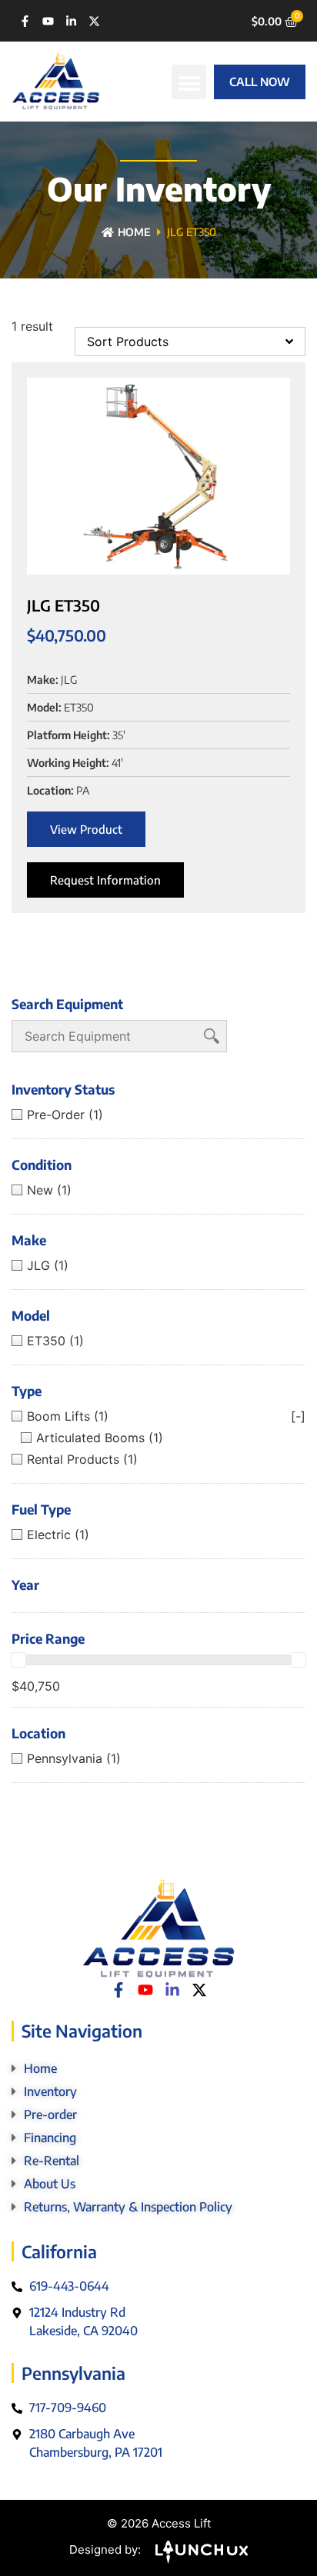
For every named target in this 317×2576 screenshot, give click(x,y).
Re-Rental (51, 2160)
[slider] (18, 1660)
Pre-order (50, 2114)
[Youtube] (48, 21)
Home (134, 231)
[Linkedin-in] (71, 21)
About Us (49, 2183)
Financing (50, 2137)
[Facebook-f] (25, 21)
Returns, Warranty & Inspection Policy (128, 2206)
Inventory (50, 2091)
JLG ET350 (63, 605)
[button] (189, 82)
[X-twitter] (94, 21)
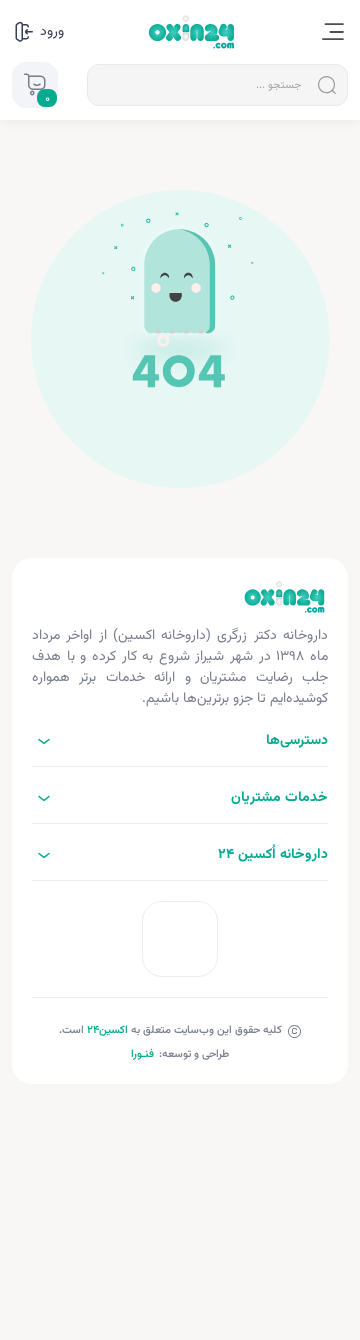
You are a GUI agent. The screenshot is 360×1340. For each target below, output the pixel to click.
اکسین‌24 (107, 1030)
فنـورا (142, 1054)
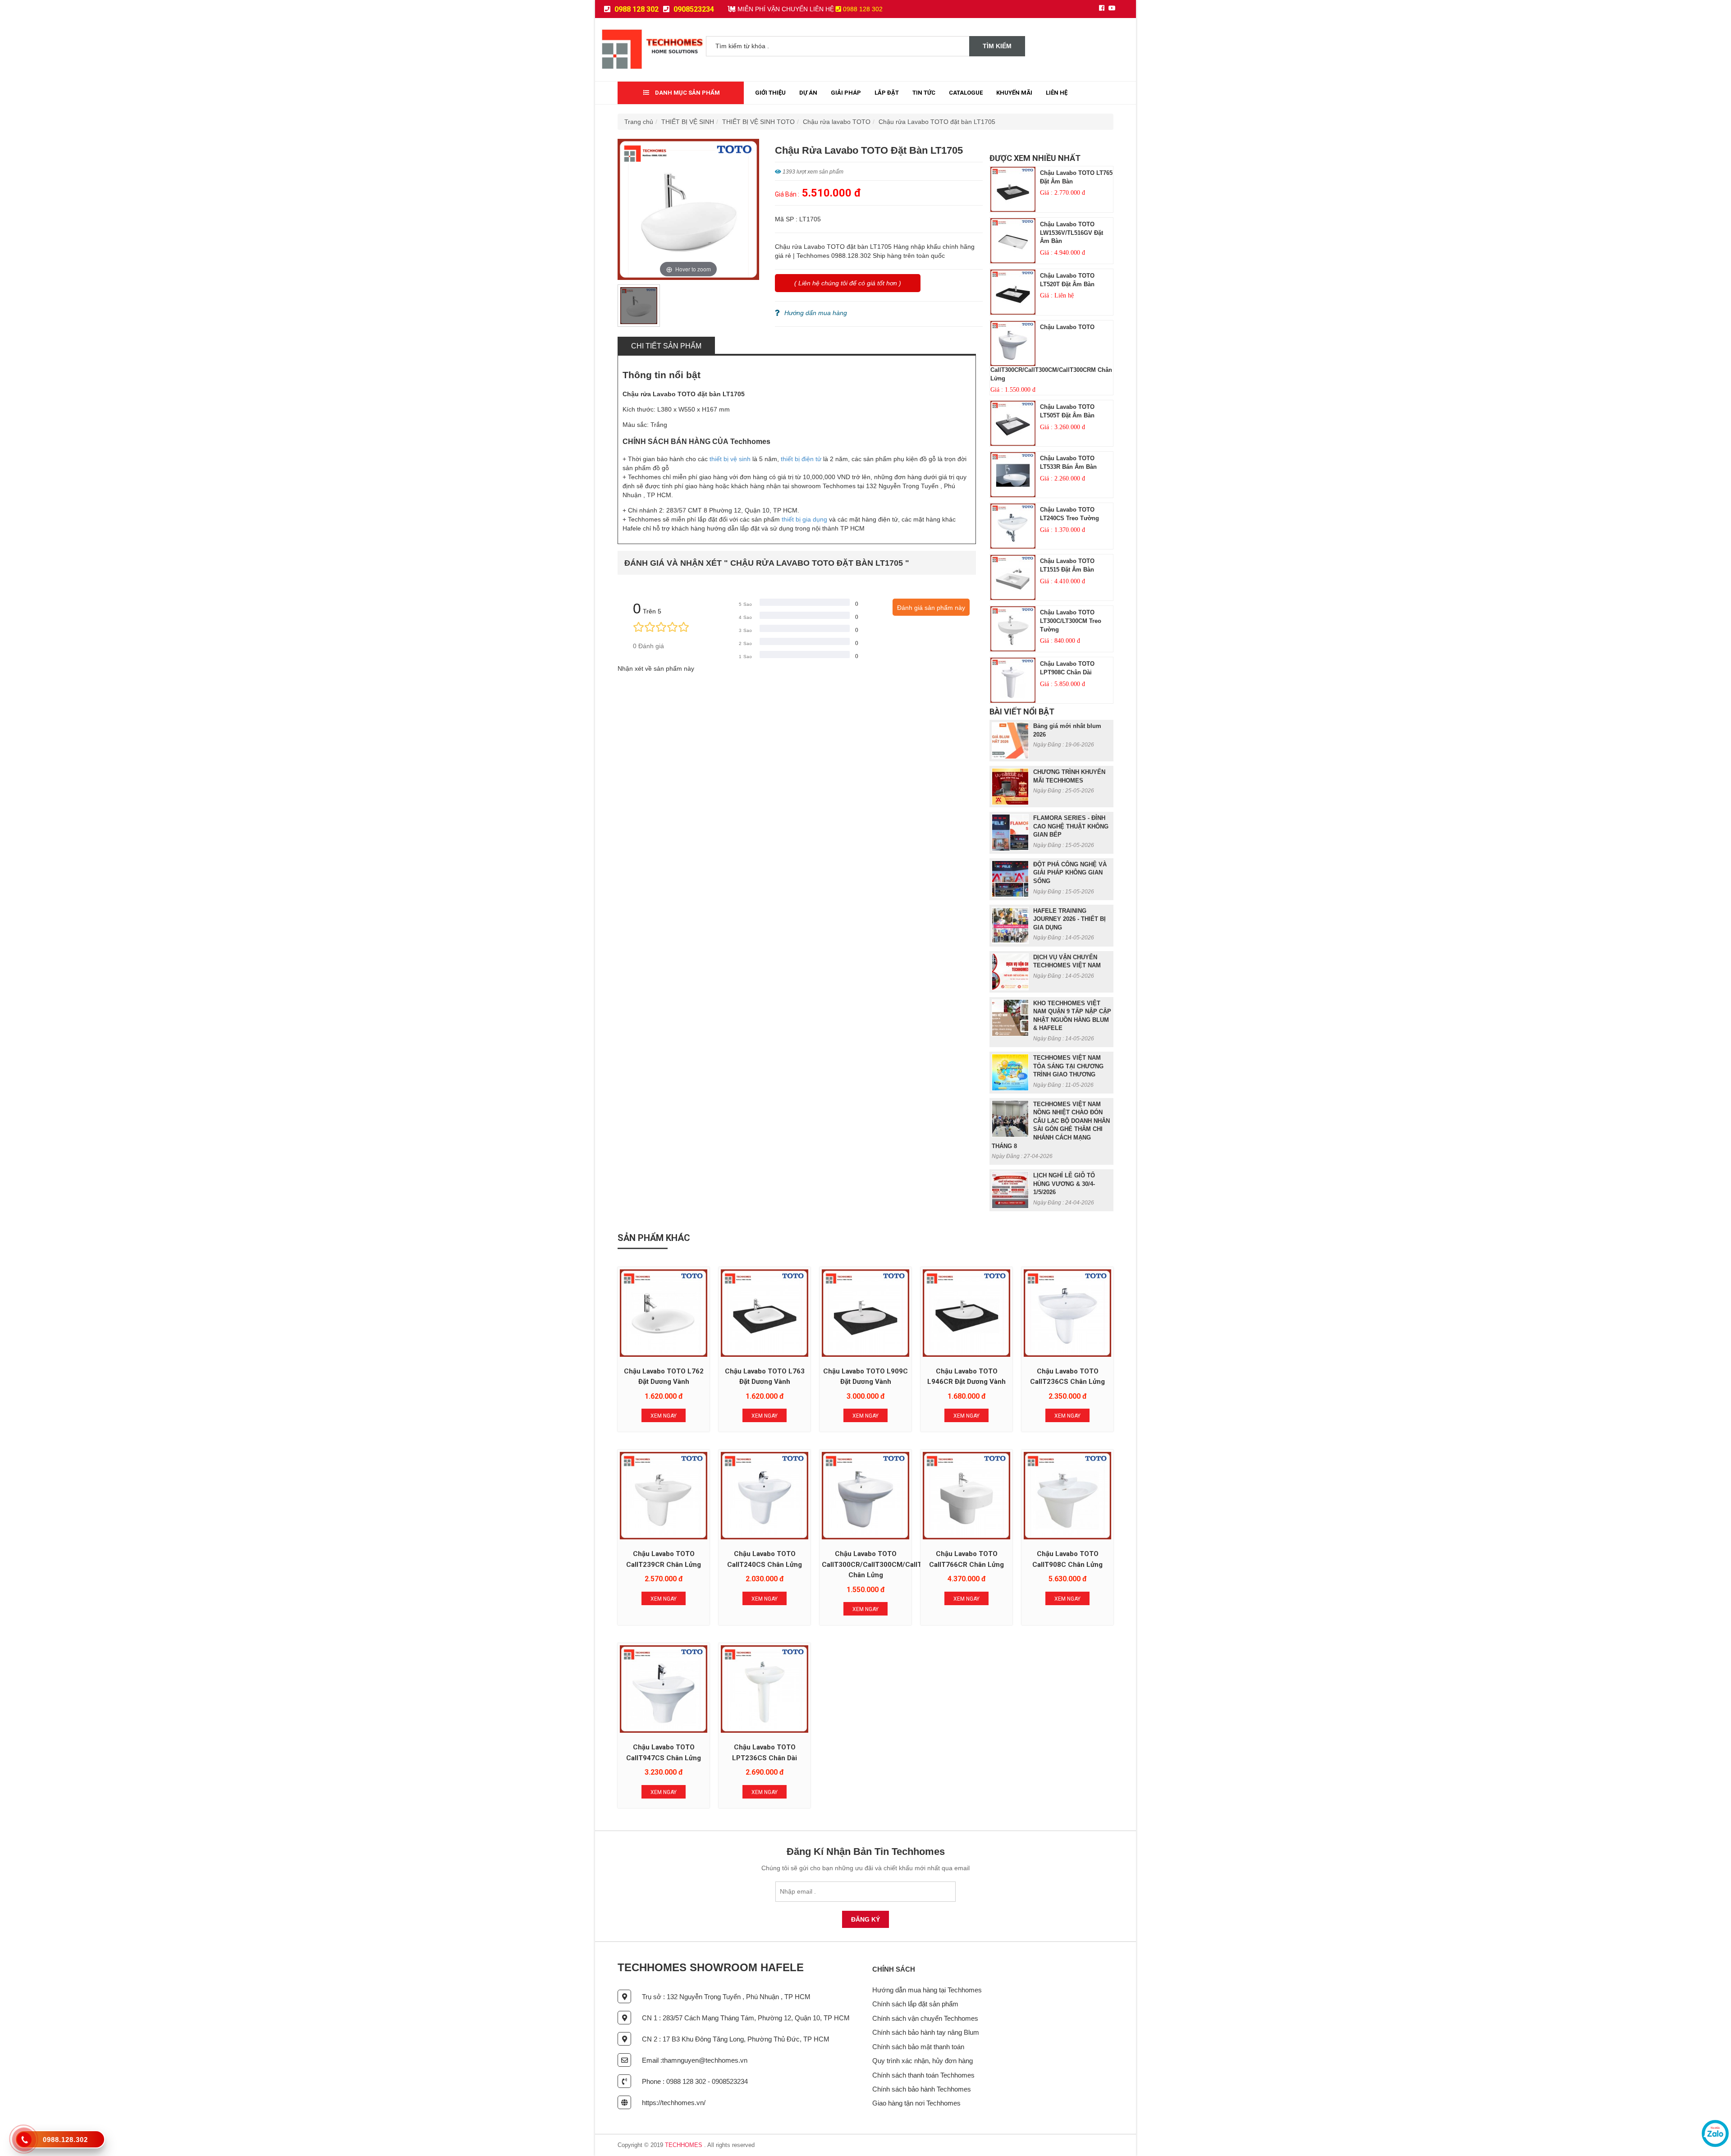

——————

ACTIVITY:
Write the data out again exactly, but without its images.

YOUR RESPONSE:
For every named target in this 317×2576 screenshot, give click(x,y).
Re-Rental (51, 2160)
[slider] (18, 1660)
Pre-order (50, 2114)
[Youtube] (48, 21)
Home (134, 231)
[Linkedin-in] (71, 21)
About Us (49, 2183)
Financing (50, 2137)
[Facebook-f] (25, 21)
Returns, Warranty & Inspection Policy (128, 2206)
Inventory (50, 2091)
JLG ET350 (63, 605)
[button] (189, 82)
[X-twitter] (94, 21)
You are a GUI agent. The screenshot is 360×1340. For each target below, output the pixel to click.
اکسین‌24 (107, 1030)
فنـورا (142, 1054)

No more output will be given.